Tuesday, June 22, 2010

The Seven-Month Lead Up

Here is a quick summary of the seven months it took to get the backyard looking the way it does now.

November:
Things were pretty overgrown. On all three sides were colourbond fencing. On the fourth, the back verandah and door leading into the yard. On the left, a concrete slab lay beneath the clothes line. Other than that, all the eye could see was an uneven horizon of grass around 60cms high. Through the kitchen window I saw cute little birds which hopped around, pecking at the seeds on the ends of the grass stems.

December / January:
With the help of a friend's whipper snipper, my boyfriend slashed through the swathe of couch grass, which had grown even higher by now, due to the ample rain of the Wet season. There was enough grass clippings to fill two 240 litre wheelie bins. However, now the yard was looking much more inviting and manageable. As there were no trees or shrubs, we almost had kind of a lawn.

February:
Again, thanks to the monsoonal rains, the grass had grown quite high once more. This time, we borrowed a lawnmower from another obliging friend. My boyfriend left a tuft of grass in the centre of the lawn, to be finished off the next day. I discovered a little mouse which foraged in amongst the undergrowth. It had made a temporary home behind a heap of tarp which we had left on our back verandah. The feeling that the backyard could be made into a place which was habitable by nature was appealing.

March:
I started borrowing books on gardening, garden design and such. It was quite daunting at first. But the authors seemed quite encouraging, and most books advised to have a plan in mind and go from there. Except one book "Clueless in the Garden" by Yvonne Cunnington, which advised the opposite, which I found interesting. Nevertheless, my enthusiastic boyfriend downloaded free software which enabled him to design a 3-D model of our ideal garden, replete with border garden beds, a full-grown tree, an outdoor entertainment area and a pond. It was pretty cool. Until we decided that this plan would either take at least 5 years to undertake ourselves, or a LOT of money to hire someone (and a team) to complete our grand vision. My idea of the garden was basically to create a productive space using recycled or basic materials. I knew I wanted at least one veggie patch, some trees and herbs, and also a screen for the back fence, as it backed onto a public laneway.

April:
We began looking into municipal tips and newspaper fleamarket ads for materials with which to make raised garden beds. In the tropics, wood / timber would not last very long due to termites and the unseasonably long rains. We decided bricks or pavers would be used instead. My enterprising boyfriend found someone who wanted to dispose of their pavers, and after several trips back and forth between their home and ours, he gained us around 600+ pavers at no cost other than fuel, and quite a bit of sweat and gruntwork.

May:
Through multiple visits to local lawn (or yard) sales and the hardware store, we accumulated gardening tools, gloves, a hose and also a wheelbarrow. I even bought a Soil Test kit after reading that it was a good idea to determine what pH the soil was, in order to plant things that would SUIT in the soil, rather than adding things to the soil in order to make plants grow. This was another philosophy which suited my style of gardening, which I was quickly finding out would be No or Low Fuss.

#### Direction:
According to the backyard garden post, how many pavers did the boyfriend obtain for the raised garden beds? The data that follows has no connection to the backyard garden post.

#### Record list:
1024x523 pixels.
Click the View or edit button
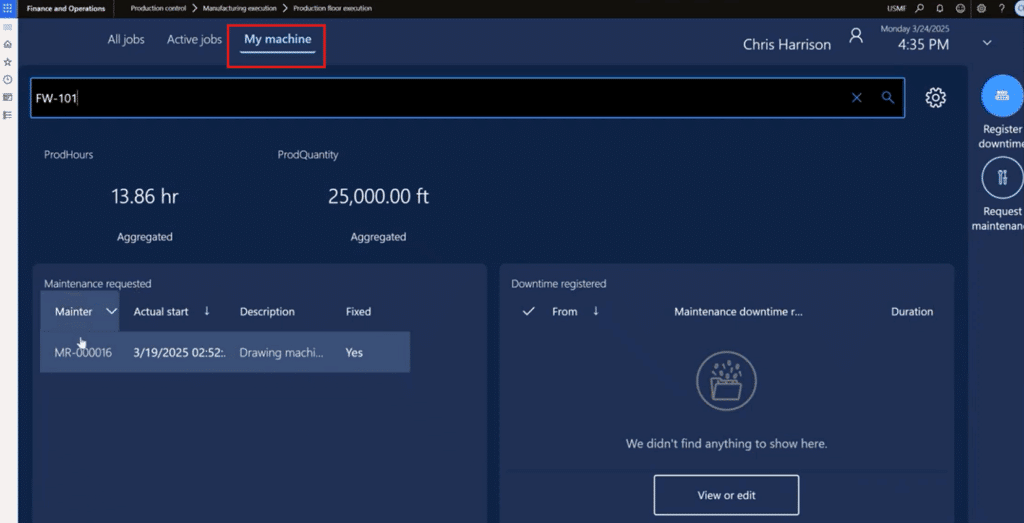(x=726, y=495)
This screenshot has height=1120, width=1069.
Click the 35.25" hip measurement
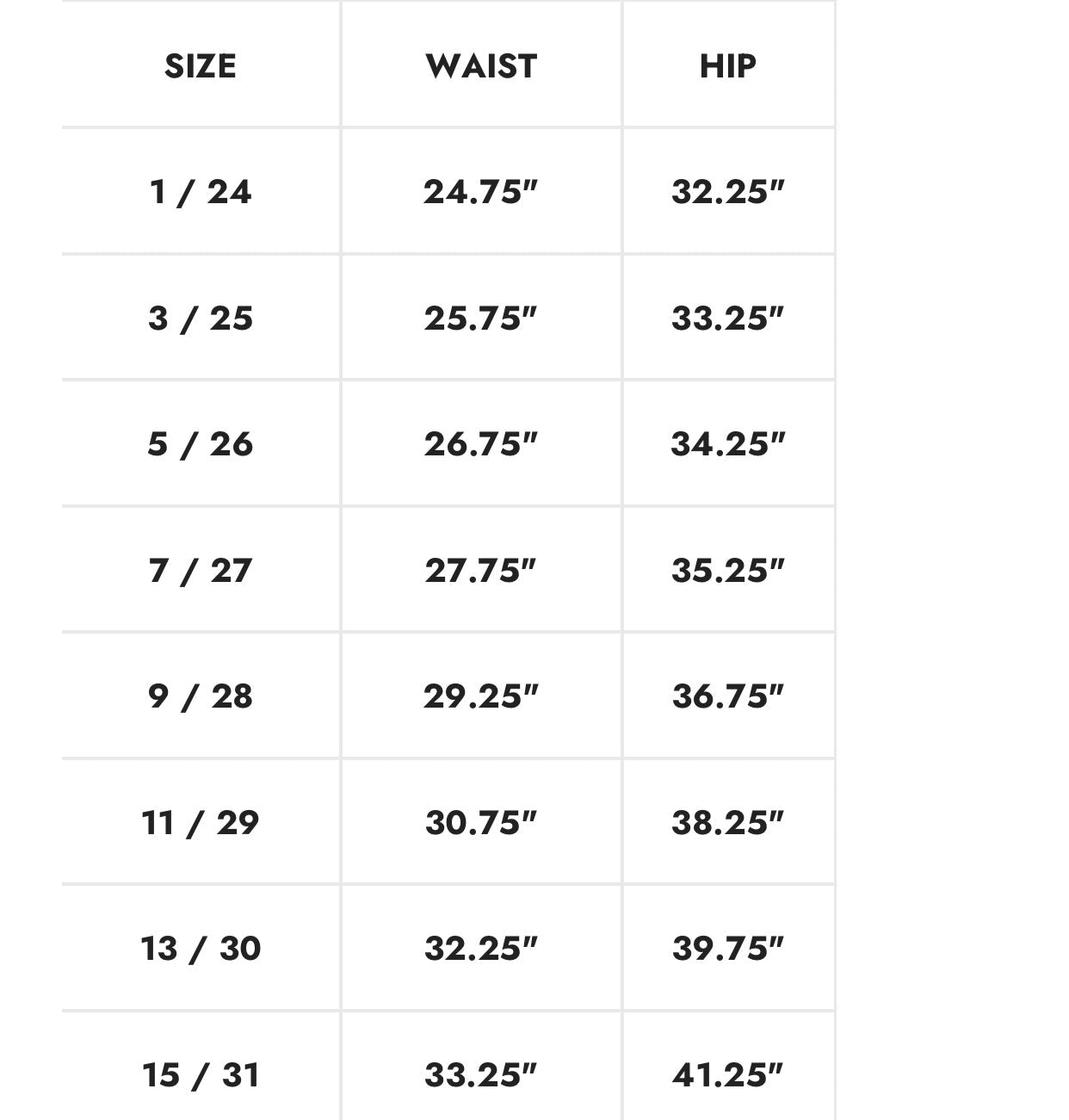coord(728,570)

--

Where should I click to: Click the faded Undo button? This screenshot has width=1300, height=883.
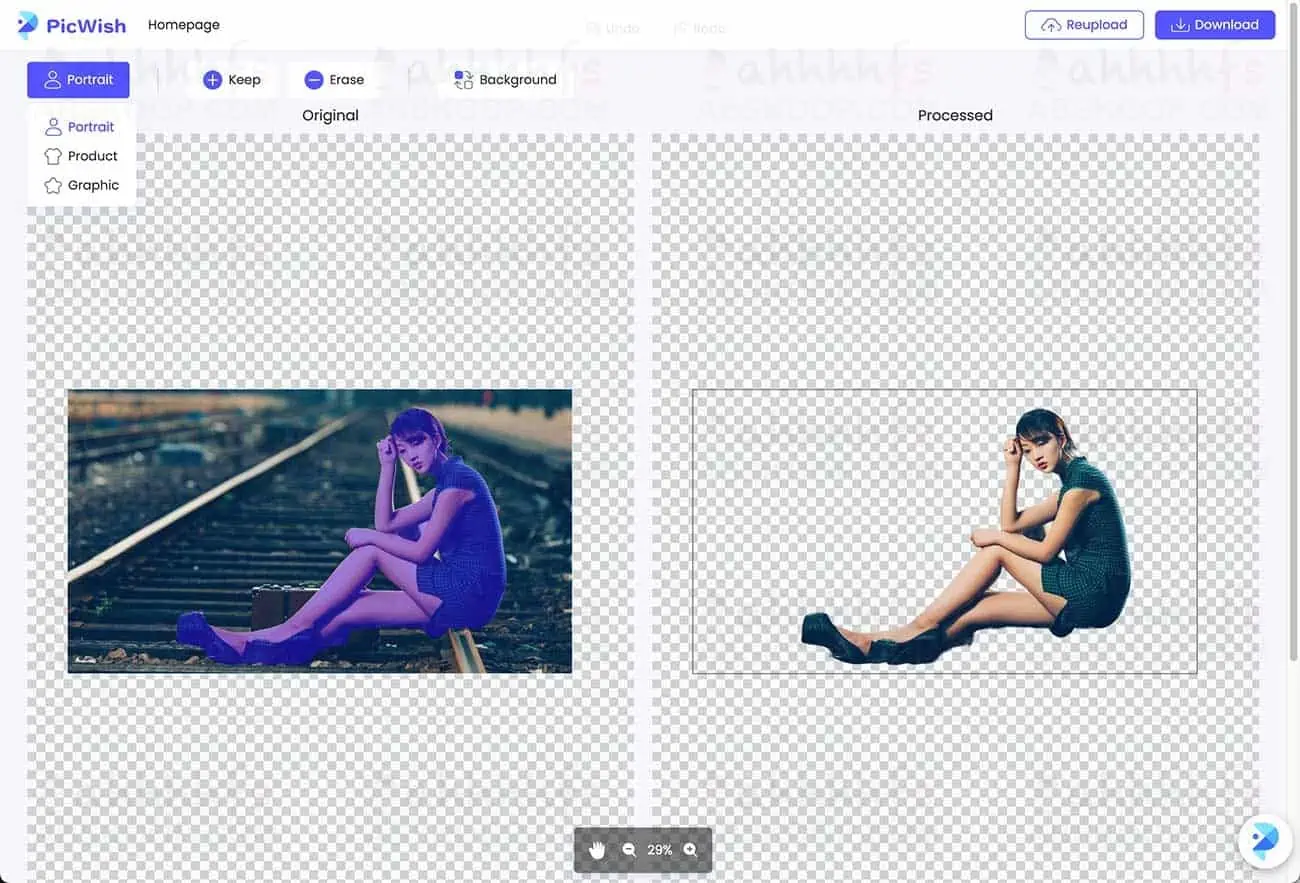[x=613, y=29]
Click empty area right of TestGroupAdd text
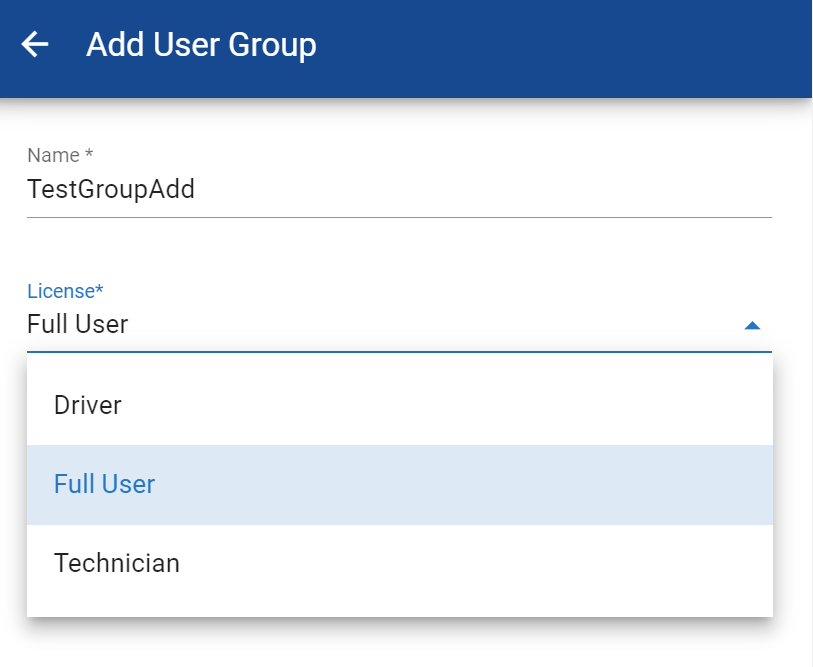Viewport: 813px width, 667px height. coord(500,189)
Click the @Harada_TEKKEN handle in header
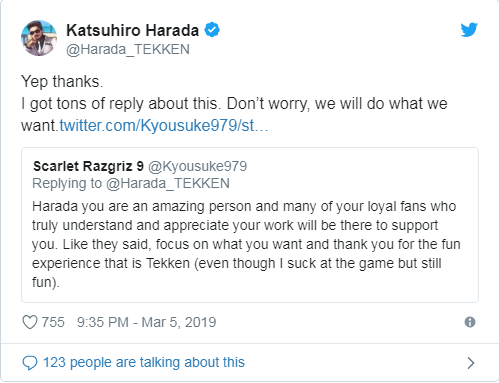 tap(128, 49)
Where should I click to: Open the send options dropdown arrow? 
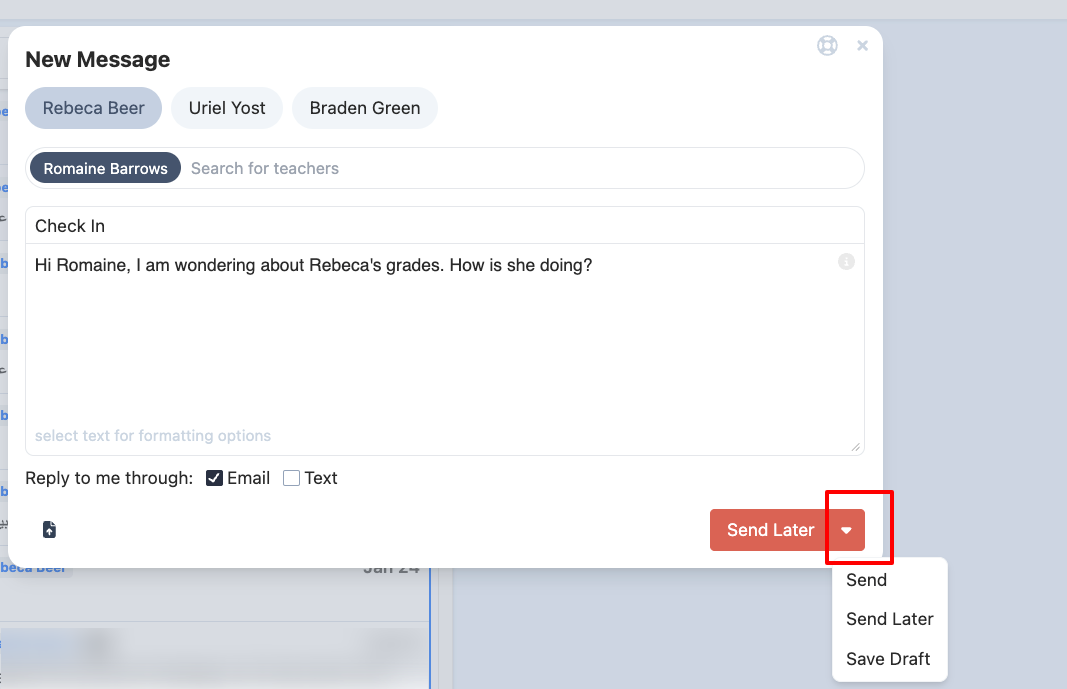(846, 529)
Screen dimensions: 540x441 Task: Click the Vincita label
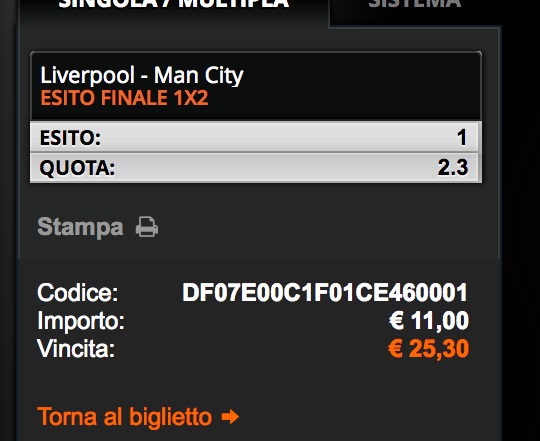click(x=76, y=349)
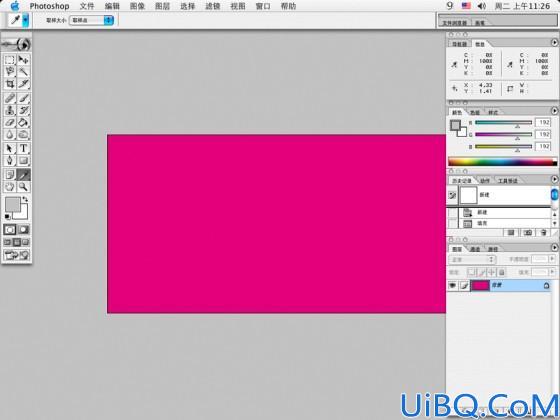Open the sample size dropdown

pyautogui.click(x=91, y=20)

--

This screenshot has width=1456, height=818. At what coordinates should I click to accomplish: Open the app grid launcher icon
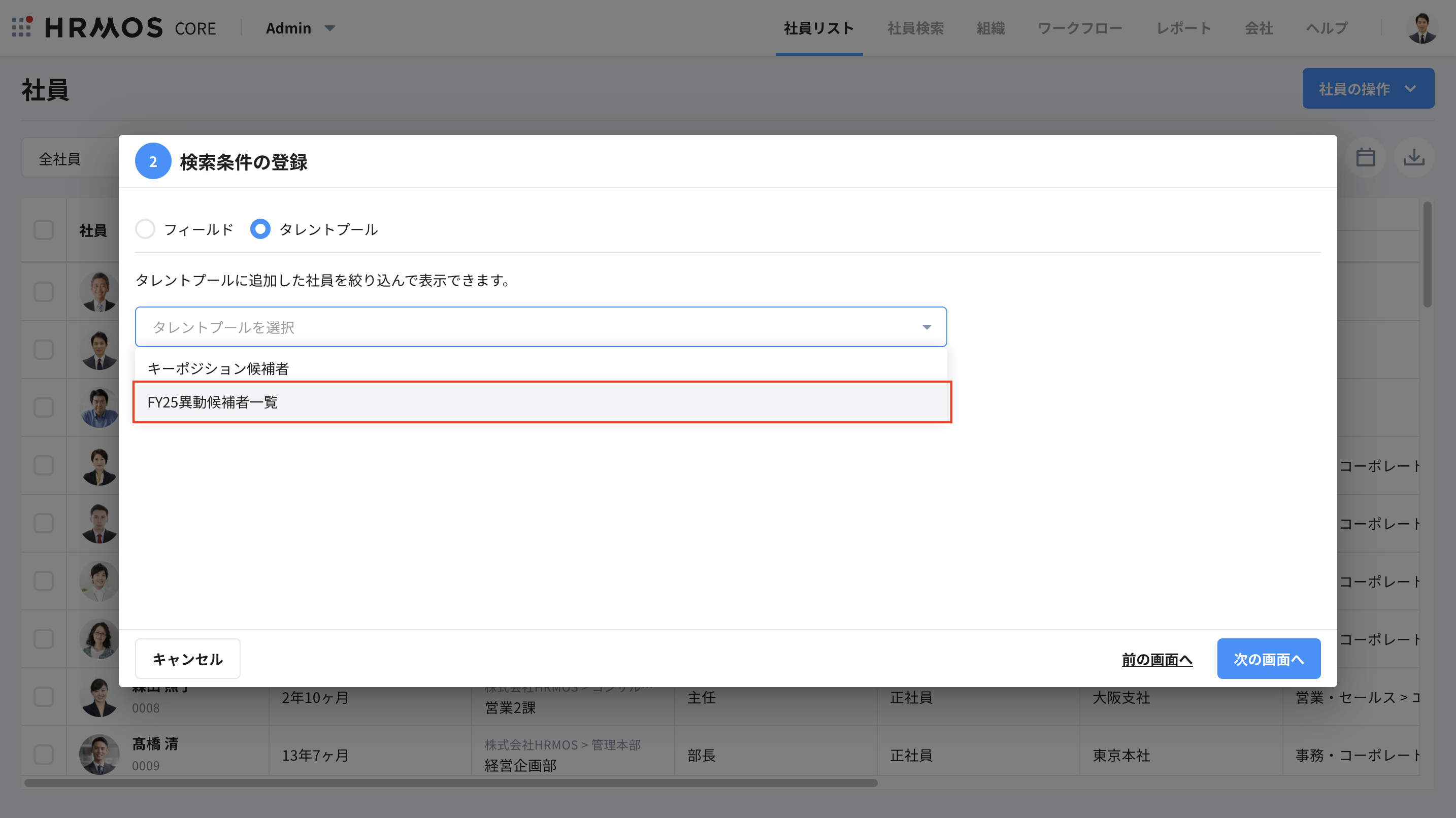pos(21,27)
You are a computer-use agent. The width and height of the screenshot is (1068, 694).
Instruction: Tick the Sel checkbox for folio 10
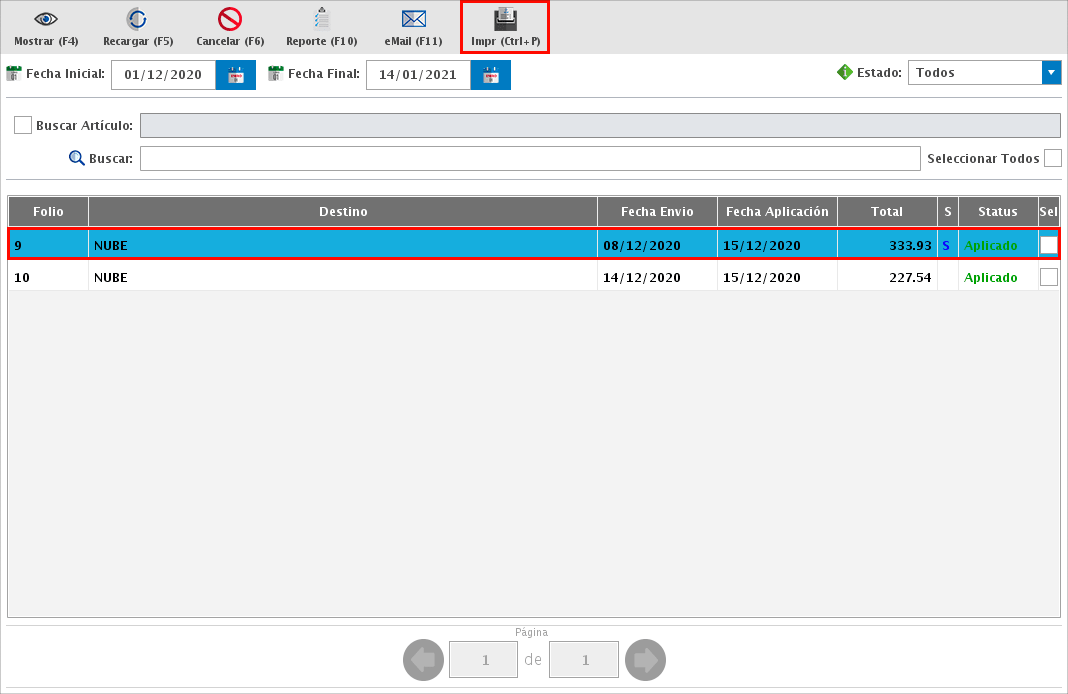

#### Exercise output:
He obtained around 600+ pavers.